Mar 16 22:05:19 node1 /usr/sbin/cron[30164]: (root) CMD (/usr/local/bin/becheck.sh)
Mar 16 22:10:12 node1 /usr/sbin/cron[30389]: (root) CMD (/usr/local/bin/becheck.sh)
Mar 16 22:15:24 node1 /usr/sbin/cron[30610]: (root) CMD (/usr/local/bin/becheck.sh)
Mar 16 22:18:13 node1 vmware-guestd: nds_nss_read_reply: AF_UNIX read() - no data
Mar 16 22:20:02 node1 /usr/sbin/cron[30786]: (root) CMD (/usr/local/bin/becheck.sh)
Mar 16 22:20:13 node1 vmware-guestd: nds_nss_read_reply: AF_UNIX read() - no data
Mar 16 22:22:14 node1 vmware-guestd: nds_nss_read_reply: AF_UNIX read() - no data
Mar 16 22:22:27 node1 run-crons[30666]: dnschk returned 1
Mar 16 22:24:15 node1 vmware-guestd: nds_nss_read_reply: AF_UNIX read() - no data
Mar 16 22:25:52 node1 /usr/sbin/cron[30964]: (root) CMD (/usr/local/bin/becheck.sh)
Mar 16 22:26:15 node1 vmware-guestd: nds_nss_read_reply: AF_UNIX read() - no data
Mar 16 22:28:17 node1 vmware-guestd: nds_nss_read_reply: AF_UNIX read() - no data
Mar 16 22:30:04 node1 /usr/sbin/cron[31104]: (root) CMD (/usr/local/bin/becheck.sh)
Mar 16 22:30:17 node1 vmware-guestd: nds_nss_read_reply: AF_UNIX read() - no data
Mar 16 22:32:18 node1 vmware-guestd: nds_nss_read_reply: AF_UNIX read() - no data
Mar 16 22:34:18 node1 vmware-guestd: nds_nss_read_reply: AF_UNIX read() - no data
Mar 16 22:34:20 node1 kernel: CLUSTER-<WARNING>-<6077>: The cluster has lost communication with node [node2].
Mar 16 22:34:20 node1 kernel: Node [node2] may have failed or experiencing other problems.
Mar 16 22:34:20 node1 kernel: To ensure cluster stability, this node has sent a poison pill to node [node2].
Mar 16 22:34:20 node1 kernel: Tie breaker.
Mar 16 22:34:20 node1 kernel: Epoch are equal, different bitmask, same number of nodes.
Mar 16 22:34:20 node1 kernel: This node in the same partition as the old master.
Mar 16 22:34:20 node1 kernel: Other node's partition is not the same.
Mar 16 22:34:21 node1 kernel: MM_RemirrorPartition: cluster.sbd, 1
Mar 16 22:34:21 node1 kernel: NWRAID1: Stop Remirror (start) count=0 state=4 wait=0
Mar 16 22:34:21 node1 kernel: NWRAID1: Stop Remirror (end)

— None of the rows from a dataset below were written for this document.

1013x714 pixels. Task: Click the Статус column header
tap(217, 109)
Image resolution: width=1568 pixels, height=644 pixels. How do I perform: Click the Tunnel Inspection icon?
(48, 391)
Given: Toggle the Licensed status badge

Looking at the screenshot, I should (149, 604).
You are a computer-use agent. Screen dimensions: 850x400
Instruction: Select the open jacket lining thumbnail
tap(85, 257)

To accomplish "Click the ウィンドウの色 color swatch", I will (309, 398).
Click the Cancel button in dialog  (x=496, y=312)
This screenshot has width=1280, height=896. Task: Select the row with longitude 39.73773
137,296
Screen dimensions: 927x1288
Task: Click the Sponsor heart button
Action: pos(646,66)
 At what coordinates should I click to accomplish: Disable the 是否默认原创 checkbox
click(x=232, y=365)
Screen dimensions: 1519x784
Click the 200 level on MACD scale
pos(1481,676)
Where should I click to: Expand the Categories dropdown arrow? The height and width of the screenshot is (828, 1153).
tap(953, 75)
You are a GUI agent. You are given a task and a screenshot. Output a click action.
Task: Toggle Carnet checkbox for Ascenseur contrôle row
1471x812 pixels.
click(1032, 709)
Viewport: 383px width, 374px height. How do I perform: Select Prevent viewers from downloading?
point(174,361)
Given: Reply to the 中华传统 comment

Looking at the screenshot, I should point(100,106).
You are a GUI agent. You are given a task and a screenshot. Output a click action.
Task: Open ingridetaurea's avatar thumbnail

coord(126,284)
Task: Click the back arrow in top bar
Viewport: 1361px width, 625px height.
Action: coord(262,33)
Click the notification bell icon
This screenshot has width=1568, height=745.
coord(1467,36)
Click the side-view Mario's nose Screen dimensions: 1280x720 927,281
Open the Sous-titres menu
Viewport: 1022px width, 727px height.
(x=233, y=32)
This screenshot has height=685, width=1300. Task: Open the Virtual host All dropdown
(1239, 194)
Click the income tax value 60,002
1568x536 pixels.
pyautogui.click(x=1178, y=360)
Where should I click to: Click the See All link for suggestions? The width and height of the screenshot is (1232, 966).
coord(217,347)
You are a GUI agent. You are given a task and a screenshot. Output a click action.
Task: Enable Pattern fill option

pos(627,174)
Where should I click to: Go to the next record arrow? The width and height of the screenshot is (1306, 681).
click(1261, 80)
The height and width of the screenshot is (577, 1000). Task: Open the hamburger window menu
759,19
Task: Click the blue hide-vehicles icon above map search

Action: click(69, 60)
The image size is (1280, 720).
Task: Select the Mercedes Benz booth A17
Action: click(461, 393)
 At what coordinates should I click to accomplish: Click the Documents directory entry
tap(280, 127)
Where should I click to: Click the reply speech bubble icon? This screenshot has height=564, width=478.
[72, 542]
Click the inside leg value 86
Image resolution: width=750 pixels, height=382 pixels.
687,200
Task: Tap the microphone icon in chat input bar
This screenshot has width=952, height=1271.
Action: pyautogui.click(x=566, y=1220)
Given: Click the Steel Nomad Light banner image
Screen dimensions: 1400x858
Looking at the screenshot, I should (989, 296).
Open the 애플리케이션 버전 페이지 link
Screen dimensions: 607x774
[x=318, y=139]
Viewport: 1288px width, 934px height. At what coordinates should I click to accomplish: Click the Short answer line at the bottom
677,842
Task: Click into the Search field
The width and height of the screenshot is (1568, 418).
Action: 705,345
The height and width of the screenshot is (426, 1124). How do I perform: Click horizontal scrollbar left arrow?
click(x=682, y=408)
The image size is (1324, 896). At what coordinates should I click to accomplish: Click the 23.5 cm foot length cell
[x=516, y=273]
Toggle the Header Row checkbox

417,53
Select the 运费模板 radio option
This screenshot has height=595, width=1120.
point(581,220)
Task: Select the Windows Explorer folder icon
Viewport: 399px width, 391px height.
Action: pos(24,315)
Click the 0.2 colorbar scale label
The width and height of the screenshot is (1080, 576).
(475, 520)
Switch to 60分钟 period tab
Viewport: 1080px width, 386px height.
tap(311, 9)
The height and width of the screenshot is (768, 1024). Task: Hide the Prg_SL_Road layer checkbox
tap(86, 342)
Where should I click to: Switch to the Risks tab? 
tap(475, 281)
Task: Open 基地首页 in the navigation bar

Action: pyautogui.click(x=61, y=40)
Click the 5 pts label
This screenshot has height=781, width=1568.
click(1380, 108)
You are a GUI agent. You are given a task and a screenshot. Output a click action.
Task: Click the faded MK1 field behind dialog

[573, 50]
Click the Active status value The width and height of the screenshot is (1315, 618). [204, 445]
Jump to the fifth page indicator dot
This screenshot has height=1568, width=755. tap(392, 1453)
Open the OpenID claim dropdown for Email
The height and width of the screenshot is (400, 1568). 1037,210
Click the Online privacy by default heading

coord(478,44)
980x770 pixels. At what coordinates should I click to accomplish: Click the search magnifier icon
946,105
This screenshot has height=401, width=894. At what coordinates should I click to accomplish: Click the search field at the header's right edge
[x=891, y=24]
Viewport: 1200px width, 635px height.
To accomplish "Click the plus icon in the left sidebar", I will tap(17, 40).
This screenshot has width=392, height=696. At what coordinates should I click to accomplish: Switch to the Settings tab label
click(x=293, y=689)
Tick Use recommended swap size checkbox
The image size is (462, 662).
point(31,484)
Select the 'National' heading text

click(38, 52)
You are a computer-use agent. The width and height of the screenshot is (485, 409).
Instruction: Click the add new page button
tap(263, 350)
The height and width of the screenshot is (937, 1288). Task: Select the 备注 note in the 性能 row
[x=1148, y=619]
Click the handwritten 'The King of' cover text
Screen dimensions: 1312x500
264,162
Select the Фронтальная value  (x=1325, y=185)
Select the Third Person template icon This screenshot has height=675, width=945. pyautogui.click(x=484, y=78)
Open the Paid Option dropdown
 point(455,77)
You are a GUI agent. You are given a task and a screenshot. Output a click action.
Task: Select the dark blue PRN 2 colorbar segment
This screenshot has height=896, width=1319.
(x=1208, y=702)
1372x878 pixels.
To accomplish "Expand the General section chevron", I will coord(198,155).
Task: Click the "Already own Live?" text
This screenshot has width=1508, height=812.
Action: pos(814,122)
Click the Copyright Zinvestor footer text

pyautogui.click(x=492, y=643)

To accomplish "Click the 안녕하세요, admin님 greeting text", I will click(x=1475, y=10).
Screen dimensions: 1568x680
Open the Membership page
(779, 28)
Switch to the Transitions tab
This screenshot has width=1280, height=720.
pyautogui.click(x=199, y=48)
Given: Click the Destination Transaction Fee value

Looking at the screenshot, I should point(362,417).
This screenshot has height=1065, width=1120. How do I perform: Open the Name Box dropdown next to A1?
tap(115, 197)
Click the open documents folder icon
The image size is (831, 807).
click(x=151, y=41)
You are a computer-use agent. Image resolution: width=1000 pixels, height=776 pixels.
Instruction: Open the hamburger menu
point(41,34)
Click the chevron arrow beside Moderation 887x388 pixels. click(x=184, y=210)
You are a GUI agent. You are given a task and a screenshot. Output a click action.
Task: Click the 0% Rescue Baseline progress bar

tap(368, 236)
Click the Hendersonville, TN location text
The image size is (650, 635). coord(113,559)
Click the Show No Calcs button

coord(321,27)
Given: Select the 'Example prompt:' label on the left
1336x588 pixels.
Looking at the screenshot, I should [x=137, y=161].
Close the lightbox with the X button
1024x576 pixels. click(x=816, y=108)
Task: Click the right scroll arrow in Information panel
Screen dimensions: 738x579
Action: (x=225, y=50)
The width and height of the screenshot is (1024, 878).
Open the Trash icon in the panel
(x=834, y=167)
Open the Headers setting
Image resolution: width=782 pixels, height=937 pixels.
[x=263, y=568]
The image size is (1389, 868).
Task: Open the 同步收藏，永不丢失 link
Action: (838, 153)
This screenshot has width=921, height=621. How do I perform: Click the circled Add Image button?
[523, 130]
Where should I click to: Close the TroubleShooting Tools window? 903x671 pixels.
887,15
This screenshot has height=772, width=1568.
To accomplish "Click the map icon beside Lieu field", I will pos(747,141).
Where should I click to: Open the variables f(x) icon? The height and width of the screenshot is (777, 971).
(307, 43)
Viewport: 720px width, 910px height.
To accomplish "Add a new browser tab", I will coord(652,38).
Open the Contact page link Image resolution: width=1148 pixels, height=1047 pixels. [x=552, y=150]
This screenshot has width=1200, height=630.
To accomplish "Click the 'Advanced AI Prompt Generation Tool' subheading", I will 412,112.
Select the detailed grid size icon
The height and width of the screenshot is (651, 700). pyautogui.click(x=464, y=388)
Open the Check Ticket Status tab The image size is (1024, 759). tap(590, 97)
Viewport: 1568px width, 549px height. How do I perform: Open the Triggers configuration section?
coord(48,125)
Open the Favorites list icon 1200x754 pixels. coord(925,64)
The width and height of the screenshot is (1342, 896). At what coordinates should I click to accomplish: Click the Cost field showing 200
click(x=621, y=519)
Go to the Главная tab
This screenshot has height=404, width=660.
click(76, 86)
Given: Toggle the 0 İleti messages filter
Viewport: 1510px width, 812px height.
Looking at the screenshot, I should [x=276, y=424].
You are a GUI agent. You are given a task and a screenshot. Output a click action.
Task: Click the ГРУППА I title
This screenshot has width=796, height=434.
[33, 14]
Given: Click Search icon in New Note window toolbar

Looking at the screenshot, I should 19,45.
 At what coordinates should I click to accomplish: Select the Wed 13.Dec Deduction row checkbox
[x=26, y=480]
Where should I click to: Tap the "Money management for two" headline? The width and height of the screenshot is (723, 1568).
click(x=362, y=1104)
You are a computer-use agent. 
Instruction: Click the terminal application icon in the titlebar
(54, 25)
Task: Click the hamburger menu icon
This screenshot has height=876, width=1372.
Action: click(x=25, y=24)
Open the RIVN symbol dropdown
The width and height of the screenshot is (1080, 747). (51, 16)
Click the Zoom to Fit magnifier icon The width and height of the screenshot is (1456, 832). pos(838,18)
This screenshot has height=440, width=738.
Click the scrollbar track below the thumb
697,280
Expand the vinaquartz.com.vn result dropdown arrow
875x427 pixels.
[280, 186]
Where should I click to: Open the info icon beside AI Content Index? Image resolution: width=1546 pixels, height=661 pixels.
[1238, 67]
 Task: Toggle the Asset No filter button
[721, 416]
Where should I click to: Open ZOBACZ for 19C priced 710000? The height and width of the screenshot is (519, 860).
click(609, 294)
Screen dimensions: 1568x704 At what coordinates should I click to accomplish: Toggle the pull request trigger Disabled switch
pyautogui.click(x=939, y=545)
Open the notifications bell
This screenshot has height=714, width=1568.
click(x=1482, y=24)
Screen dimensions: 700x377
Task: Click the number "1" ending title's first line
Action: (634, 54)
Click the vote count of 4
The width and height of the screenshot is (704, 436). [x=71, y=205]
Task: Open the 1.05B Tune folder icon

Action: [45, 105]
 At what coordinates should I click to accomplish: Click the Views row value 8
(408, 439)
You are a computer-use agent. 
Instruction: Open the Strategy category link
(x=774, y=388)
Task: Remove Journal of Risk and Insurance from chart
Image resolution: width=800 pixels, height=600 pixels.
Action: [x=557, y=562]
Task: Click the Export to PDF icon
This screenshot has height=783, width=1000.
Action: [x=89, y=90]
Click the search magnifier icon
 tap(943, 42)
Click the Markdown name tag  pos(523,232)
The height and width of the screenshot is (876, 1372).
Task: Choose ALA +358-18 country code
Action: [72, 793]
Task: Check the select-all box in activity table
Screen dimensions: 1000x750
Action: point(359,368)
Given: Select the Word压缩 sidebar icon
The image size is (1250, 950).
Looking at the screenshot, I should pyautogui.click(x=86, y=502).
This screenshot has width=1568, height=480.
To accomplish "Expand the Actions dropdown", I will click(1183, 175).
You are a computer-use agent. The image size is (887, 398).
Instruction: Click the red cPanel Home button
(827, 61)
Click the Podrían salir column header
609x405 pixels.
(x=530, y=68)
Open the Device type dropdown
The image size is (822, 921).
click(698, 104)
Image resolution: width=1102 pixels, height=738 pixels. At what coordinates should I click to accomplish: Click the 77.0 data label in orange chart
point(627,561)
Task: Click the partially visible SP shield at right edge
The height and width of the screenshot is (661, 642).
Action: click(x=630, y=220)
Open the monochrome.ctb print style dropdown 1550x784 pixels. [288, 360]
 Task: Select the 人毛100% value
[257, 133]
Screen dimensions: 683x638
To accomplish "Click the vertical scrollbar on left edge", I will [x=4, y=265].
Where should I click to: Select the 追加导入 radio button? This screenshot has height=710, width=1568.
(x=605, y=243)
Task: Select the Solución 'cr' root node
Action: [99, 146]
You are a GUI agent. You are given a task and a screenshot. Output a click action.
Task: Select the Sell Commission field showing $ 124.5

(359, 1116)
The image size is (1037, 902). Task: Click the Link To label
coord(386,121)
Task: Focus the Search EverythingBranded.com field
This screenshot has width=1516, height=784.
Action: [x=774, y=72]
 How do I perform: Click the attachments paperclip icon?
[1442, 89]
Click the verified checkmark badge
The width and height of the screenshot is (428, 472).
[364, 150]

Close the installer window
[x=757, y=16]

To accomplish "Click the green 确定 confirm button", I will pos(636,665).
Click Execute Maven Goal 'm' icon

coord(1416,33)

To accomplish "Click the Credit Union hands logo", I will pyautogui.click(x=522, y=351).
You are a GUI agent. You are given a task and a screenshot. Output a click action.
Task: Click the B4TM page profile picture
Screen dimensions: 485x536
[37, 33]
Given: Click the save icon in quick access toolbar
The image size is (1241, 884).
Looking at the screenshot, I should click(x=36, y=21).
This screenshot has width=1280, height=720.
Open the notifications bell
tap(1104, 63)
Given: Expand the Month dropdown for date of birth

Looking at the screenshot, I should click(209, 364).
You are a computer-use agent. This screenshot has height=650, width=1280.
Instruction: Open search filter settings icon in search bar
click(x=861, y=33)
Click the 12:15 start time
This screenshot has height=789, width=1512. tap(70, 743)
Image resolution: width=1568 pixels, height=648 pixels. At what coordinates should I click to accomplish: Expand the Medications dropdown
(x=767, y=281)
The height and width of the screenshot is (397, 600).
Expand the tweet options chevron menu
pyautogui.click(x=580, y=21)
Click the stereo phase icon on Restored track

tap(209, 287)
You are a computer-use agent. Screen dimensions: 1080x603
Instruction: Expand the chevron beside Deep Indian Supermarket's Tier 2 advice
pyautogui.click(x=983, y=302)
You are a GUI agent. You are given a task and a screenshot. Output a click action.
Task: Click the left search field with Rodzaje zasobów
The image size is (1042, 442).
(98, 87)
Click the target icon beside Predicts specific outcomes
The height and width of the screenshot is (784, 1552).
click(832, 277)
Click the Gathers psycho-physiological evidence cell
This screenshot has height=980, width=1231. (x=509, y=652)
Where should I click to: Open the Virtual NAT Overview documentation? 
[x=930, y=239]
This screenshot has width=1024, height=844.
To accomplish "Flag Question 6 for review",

Mar 16 22:34:21 node1 kernel: NWRAID1: Remirror enabled
Mar 16 22:34:21 node1 kernel: device-mapper: ioctl: Target type does not support messages
Mar 16 22:34:21 node1 kernel: device-mapper: ioctl: Target type does not support messages
Mar 16 22:34:21 node1 kernel: CLUSTER-<WARNING>-<10290>: CRM:CRMSendNodeCmd: CRMAllocSendDesc returned NULL descriptor
Mar 16 22:35:46 node1 /usr/sbin/cron[31296]: (root) CMD (/usr/local/bin/becheck.sh)
Mar 16 22:36:18 node1 vmware-guestd: nds_nss_read_reply: AF_UNIX read() - no data
Mar 16 22:38:00 node1 iscsid: Kernel reported iSCSI connection 4:0 error (1011) state (3)

***

The becheck script is the last normal action before the wipeout. This is the master node. All manual cluster actions seem to behave as expected. There are several clustered pools, but it looks like they don't fail over. Does this look like a cluster problem, or more of a problem with the san connection?